More Penn State fraternity brothers went before a judge Tuesday, charged in the death of Timothy Piazza, a 19-year-old pledge.
The remaining eight Beta Theta Pi members rushed in and out of the courthouse Tuesday afternoon. William Brennan represents Joseph Ems, who was charged with recklessly endangering another person.
“It’s unspeakable, so it’s just a very, very sad and tragic case,” Brennan said.
District Attorney Stacy Parks Miller charged a total of 18 Penn State University students with crimes ranging from hazing to aggravated assault.
“This is the saddest thing to say, but the only reason this came to the surface was because Timothy died,” Parks Miller said.
He died from traumatic brain injuries according to a detailed grand jury report, which tells the story of a February pledge night that included heavy drinking and alleges a disregard for Piazza’s life-threatening injuries. He fell down a flight of stairs, the report says, and went in and out of consciousness for more than 12 hours before his fraternity brothers called 911. Surveillance cameras throughout the frat house captured much of what happened that night.
“Without the tools we had this time, would we would have had the whole picture?” Miller said. “Those tools being the video and being the electronic devices.”

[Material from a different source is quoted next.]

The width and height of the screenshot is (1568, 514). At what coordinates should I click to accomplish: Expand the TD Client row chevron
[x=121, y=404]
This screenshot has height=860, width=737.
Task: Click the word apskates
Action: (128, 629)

Parks Miller said that in many ways that video brings to light a long-standing culture of hazing. According to a 2013 Bloomberg News report, there have been more than 60 deaths in the last eight years involving initiation rituals.
Writer and former fraternity member David Burkman produced the fictional movie called “Haze: A Greek Tragedy,” which examines why people continue to go through pledging processes that are at times dangerous and deadly.
“It’s the terminology, right? It’s about building brotherhood, sisterhood,” Burkman said. “These are going to be families, and if we go through something hard if we are tested, we do bond.”